## USING THE INFORMATION
A: From the passage on childhood cancers, extract the part starting with "Childhood cancers: the" and going on through "risk of development.".
B: According to the passage on childhood cancers, which specialists take part in the multidisciplinary consultation meeting that decides on treatment?
C: Carry on the passage on childhood cancers from the point where it stops.
EXCERPT Block Start
Childhood cancers: the importance of precise diagnosis
This diagnosis is made based on a microscopic examination of a tumor sample and imaging exams. Now, in addition, a genetic analysis and search for tumor biomarkers in the blood and/or urine are often performed, providing specific information concerning the risk of development.
Once the diagnosis has been determined, the treatment is decided upon during a multi-disciplinary consultation meeting among the various specialists, including pediatric oncologists, radiotherapists, surgeons and pediatric psychologists. The major concern, aside from recovery, is to limit the after-effects of treatment and maintain the body’s functions as far as possible. Chemotherapy is therefore often used as a first line of treatment to reduce the size of the tumor. Conservative surgery may then be offered, aiming to preserve the organ and the surrounding tissue to the extent possible.
Chemotherapy is in fact the only treatment able to destroy the cancer cells at several points in the body. It is therefore recommended to treat cancers that affect several sites in the body (such as leukemia), which develop and harm certain blood cells, or lymphomas, which affect the white blood cells or lymphocytes. It is also used to treat tumors that already show metastasis at the time of diagnosis.
EXCERPT Block End
INFORMATION GIVEN Block Start
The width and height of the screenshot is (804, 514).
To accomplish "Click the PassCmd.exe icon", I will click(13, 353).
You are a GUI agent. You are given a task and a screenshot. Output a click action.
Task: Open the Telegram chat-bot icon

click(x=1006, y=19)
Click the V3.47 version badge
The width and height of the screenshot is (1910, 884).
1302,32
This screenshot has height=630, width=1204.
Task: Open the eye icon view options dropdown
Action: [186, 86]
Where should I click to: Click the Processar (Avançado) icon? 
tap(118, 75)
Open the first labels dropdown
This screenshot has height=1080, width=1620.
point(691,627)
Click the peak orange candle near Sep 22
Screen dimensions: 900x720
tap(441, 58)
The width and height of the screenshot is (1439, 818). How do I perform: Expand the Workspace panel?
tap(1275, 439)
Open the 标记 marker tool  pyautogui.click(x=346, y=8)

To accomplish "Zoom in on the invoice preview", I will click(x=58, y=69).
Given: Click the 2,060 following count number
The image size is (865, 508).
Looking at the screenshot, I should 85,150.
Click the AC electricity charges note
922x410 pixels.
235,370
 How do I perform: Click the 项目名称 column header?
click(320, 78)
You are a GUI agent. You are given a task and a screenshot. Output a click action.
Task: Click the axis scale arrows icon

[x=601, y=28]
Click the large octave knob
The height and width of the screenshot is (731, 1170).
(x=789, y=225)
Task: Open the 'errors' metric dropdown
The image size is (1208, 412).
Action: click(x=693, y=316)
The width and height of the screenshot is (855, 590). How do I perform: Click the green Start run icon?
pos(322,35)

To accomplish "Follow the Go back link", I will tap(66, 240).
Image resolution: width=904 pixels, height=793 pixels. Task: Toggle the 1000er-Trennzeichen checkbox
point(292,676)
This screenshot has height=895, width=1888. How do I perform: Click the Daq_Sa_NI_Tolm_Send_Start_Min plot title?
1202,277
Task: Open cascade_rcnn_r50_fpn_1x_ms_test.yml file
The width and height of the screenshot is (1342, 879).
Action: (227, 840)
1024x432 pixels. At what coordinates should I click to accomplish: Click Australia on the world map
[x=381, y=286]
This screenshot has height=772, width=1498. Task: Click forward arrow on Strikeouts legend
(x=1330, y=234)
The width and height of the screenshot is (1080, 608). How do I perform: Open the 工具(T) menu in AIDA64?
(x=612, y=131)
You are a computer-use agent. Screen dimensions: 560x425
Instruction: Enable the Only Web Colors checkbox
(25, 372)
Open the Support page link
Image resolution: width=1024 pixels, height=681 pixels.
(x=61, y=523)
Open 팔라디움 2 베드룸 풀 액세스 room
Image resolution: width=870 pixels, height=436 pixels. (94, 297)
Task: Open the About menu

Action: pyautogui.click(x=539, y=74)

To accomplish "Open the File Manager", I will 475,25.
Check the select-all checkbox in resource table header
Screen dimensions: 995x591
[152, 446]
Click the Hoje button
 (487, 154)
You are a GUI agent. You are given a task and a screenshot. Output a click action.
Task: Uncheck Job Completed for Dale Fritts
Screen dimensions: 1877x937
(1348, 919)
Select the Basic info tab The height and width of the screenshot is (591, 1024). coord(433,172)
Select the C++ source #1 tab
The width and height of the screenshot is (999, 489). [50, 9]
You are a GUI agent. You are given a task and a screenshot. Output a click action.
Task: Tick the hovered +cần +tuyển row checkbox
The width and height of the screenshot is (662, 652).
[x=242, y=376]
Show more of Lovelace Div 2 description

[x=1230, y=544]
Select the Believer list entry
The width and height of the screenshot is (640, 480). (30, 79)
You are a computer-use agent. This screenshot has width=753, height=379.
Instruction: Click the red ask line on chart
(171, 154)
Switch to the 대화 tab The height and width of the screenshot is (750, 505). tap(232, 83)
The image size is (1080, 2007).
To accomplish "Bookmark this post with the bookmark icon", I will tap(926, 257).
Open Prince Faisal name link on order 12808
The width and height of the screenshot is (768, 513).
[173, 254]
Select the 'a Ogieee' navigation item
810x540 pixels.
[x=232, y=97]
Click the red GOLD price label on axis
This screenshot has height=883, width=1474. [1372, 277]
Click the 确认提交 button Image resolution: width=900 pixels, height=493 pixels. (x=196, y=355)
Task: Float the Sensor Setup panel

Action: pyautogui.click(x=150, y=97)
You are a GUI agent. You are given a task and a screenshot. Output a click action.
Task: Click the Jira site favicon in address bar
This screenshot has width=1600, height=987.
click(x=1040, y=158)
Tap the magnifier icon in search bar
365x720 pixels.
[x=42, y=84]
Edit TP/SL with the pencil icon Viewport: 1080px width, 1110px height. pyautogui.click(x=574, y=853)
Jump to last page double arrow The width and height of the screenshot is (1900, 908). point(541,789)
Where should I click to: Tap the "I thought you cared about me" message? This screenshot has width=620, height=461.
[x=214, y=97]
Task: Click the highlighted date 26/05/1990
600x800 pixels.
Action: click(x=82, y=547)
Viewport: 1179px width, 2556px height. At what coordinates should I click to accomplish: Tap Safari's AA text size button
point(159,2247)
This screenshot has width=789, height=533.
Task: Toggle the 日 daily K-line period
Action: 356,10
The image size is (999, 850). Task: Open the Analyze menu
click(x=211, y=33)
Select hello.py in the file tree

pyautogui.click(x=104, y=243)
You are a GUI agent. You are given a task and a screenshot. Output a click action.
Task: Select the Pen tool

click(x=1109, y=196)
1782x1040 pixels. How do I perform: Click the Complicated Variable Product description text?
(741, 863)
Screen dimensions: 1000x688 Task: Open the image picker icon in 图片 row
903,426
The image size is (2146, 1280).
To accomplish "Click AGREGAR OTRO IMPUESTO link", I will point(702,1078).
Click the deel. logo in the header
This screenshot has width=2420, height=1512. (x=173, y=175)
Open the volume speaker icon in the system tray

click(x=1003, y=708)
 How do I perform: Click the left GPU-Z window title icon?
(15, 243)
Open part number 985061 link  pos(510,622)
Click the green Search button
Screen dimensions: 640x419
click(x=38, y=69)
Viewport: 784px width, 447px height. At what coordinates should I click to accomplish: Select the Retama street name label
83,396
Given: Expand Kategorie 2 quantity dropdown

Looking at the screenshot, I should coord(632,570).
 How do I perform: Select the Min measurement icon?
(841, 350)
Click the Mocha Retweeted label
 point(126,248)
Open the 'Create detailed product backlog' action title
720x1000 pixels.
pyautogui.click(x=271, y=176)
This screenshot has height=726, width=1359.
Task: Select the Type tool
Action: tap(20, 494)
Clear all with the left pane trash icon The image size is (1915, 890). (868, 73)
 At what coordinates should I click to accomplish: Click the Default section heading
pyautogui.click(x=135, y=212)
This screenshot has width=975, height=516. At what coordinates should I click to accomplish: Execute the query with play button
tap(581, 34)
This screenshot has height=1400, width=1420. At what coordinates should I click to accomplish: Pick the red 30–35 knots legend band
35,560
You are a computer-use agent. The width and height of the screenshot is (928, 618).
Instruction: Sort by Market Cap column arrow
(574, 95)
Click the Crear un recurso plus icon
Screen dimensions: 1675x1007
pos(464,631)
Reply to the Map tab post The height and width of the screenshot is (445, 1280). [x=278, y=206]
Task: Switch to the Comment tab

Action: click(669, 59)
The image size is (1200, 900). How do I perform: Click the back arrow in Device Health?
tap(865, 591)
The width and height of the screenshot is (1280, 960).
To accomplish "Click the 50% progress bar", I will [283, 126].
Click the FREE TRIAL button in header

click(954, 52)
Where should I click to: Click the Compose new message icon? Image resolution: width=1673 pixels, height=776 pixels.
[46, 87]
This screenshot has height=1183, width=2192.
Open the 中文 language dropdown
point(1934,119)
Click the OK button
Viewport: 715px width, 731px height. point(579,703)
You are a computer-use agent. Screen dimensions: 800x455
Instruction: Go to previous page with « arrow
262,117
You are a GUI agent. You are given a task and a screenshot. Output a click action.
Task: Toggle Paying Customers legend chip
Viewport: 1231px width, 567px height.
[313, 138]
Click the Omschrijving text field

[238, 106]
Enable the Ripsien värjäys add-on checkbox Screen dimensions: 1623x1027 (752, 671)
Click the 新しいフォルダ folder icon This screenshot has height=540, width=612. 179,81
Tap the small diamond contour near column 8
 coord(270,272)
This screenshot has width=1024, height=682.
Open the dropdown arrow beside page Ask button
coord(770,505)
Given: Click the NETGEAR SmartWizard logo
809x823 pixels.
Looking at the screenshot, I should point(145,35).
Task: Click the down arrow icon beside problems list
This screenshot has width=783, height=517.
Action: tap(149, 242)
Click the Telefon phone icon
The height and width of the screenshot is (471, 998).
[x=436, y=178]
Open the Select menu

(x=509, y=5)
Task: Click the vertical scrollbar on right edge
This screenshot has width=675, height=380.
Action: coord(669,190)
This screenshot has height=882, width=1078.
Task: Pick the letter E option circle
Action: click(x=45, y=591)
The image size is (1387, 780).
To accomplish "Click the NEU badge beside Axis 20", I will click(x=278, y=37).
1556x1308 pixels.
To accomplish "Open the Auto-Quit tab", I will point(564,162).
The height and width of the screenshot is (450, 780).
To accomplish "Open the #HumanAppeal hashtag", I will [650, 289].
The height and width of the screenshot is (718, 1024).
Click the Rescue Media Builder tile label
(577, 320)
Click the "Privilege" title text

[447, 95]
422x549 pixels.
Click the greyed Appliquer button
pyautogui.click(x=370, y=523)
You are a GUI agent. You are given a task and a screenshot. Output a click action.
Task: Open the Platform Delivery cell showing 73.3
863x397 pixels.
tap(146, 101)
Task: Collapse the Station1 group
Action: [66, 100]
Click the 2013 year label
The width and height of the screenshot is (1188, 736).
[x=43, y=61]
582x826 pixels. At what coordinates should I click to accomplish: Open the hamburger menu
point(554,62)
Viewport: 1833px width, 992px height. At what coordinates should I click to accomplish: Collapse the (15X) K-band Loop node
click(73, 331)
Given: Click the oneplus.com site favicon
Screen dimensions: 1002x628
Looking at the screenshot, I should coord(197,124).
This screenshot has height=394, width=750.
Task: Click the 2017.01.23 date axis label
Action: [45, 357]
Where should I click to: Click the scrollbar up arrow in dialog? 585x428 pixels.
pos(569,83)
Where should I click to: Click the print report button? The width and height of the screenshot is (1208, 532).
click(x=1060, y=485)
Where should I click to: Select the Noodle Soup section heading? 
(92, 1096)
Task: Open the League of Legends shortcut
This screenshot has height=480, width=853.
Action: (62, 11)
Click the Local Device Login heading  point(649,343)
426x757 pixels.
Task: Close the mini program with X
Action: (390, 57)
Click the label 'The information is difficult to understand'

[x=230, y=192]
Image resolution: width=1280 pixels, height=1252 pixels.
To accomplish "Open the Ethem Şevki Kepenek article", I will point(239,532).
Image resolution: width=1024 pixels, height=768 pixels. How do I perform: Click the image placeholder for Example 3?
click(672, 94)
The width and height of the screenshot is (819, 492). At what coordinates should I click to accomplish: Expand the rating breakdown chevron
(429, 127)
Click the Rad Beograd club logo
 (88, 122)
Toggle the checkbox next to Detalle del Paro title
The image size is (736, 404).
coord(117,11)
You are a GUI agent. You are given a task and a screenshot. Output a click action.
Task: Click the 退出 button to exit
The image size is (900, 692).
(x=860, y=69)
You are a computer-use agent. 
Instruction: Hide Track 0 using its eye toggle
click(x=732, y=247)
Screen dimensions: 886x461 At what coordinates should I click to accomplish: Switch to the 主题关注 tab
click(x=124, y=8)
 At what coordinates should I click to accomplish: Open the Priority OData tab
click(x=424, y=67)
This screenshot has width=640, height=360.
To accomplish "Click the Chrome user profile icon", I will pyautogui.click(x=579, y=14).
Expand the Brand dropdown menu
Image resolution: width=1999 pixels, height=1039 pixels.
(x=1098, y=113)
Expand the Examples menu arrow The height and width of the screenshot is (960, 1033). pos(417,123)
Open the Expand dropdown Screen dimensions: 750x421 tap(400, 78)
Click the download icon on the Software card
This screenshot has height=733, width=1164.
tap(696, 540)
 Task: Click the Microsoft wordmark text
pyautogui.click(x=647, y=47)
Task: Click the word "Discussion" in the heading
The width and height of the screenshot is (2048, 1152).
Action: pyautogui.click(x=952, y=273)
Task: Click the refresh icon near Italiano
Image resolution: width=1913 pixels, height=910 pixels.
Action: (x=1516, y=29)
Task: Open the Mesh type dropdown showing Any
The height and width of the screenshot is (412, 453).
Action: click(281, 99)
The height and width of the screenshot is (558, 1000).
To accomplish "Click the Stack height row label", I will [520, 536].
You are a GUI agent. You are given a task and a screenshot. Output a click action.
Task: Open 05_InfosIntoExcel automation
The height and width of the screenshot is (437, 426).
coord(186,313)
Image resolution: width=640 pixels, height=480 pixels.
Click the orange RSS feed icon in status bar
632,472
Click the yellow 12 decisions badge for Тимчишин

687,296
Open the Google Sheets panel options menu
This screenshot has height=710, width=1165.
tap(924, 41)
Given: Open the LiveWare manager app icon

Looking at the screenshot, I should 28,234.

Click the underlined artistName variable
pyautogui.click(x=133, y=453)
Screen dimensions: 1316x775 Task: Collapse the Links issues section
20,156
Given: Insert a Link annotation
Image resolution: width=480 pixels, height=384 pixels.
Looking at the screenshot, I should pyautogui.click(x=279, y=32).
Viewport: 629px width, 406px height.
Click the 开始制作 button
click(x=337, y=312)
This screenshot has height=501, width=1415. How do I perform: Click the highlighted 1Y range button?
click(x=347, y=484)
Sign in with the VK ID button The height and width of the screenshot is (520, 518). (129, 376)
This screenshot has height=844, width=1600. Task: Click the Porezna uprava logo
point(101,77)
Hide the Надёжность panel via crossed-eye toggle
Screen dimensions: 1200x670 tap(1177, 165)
INFORMATION GIVEN Block End
## ANSWERS TO THE EXERCISE
A:
Childhood cancers: the importance of precise diagnosis
This diagnosis is made based on a microscopic examination of a tumor sample and imaging exams. Now, in addition, a genetic analysis and search for tumor biomarkers in the blood and/or urine are often performed, providing specific information concerning the risk of development.

B: Pediatric oncologists, radiotherapists, surgeons and pediatric psychologists.

C:
Radiotherapy remains the first line of treatment when the tumor is not accessible for surgery, which is the case with certain brain tumors. Proton therapy is often chosen over classic radiotherapy. This ultra-precise form of radiotherapy can irradiate tumors located deep inside the body and close to sensitive organs, such as the optic nerve or certain parts of the brain. It limits the side effects usually associated with radiotherapy and which limit its use, such as slowed growth or increased risk of secondary cancer.
The proton therapy center at Institut Curie’s Orsay site was entirely renovated in 2010 and is one of only two centers in France that offers proton therapy to children.